Record extracts:
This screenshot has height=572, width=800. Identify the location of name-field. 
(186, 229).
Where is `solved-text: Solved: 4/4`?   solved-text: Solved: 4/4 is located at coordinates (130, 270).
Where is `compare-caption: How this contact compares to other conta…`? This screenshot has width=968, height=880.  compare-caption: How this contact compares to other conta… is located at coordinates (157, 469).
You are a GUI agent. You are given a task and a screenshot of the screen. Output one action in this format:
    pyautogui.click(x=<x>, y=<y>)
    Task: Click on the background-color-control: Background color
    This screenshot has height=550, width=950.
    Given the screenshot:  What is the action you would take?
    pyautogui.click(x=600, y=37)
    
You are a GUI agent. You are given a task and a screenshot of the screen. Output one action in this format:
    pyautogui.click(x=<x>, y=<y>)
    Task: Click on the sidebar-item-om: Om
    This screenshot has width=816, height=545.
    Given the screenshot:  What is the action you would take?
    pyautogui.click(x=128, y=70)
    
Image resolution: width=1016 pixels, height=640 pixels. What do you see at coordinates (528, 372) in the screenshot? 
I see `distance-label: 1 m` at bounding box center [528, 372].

...

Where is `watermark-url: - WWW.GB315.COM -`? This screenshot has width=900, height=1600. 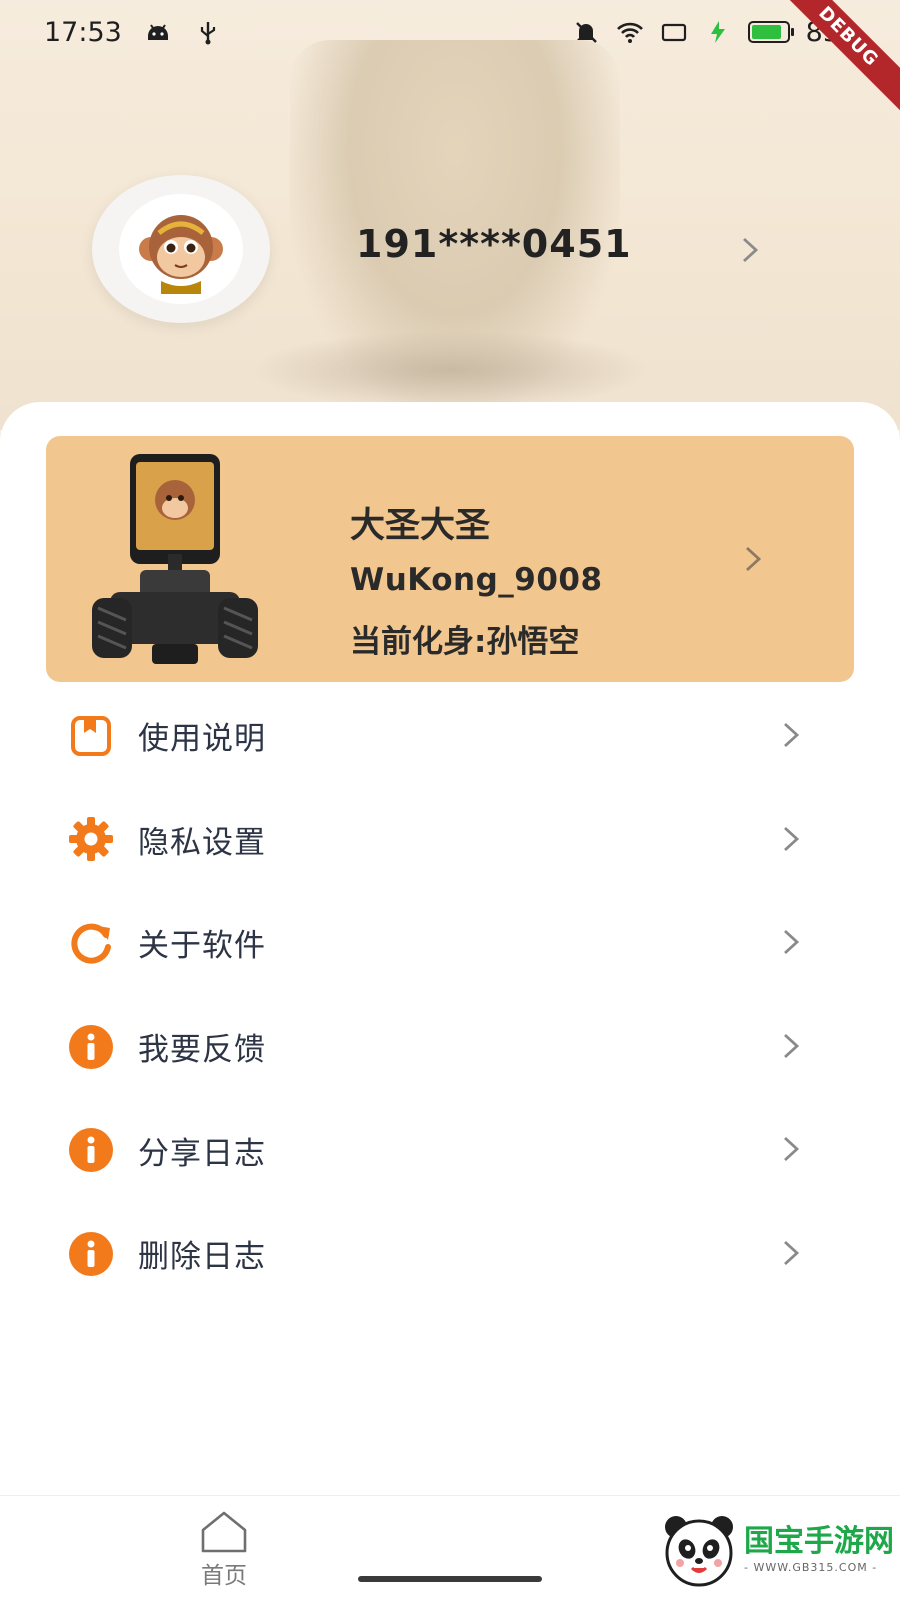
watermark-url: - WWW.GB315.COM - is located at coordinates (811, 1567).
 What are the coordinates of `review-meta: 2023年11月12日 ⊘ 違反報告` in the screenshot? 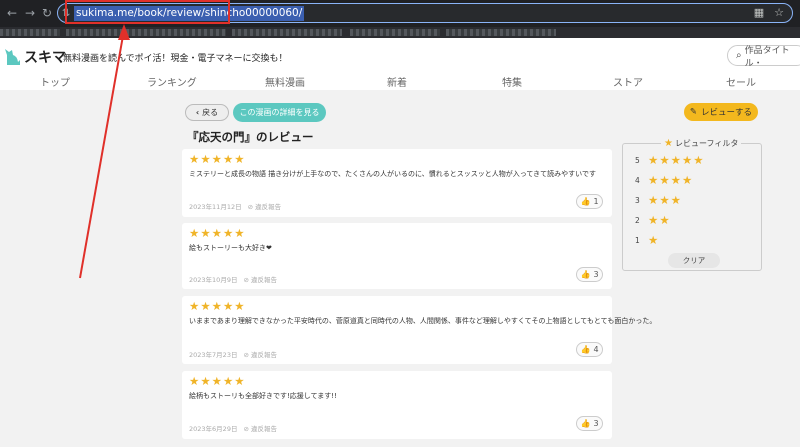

...

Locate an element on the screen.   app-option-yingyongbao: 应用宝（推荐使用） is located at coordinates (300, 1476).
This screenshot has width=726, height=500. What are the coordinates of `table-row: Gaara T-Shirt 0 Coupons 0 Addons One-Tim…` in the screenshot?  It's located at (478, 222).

What to work on: Reproduce the data verbatim, from the line containing "This screenshot has height=572, width=800." through the line containing "center [528, 372].", including both of those lines.

Output of the exercise:
This screenshot has height=572, width=800. Identify the location of name-field. 
(186, 229).
Where is `solved-text: Solved: 4/4`?   solved-text: Solved: 4/4 is located at coordinates (130, 270).
Where is `compare-caption: How this contact compares to other conta…`? This screenshot has width=968, height=880.  compare-caption: How this contact compares to other conta… is located at coordinates (157, 469).
You are a GUI agent. You are given a task and a screenshot of the screen. Output one action in this format:
    pyautogui.click(x=<x>, y=<y>)
    Task: Click on the background-color-control: Background color
    This screenshot has height=550, width=950.
    Given the screenshot:  What is the action you would take?
    pyautogui.click(x=600, y=37)
    
You are a GUI agent. You are given a task and a screenshot of the screen. Output one action in this format:
    pyautogui.click(x=<x>, y=<y>)
    Task: Click on the sidebar-item-om: Om
    This screenshot has width=816, height=545.
    Given the screenshot:  What is the action you would take?
    pyautogui.click(x=128, y=70)
    
Image resolution: width=1016 pixels, height=640 pixels. What do you see at coordinates (528, 372) in the screenshot? 
I see `distance-label: 1 m` at bounding box center [528, 372].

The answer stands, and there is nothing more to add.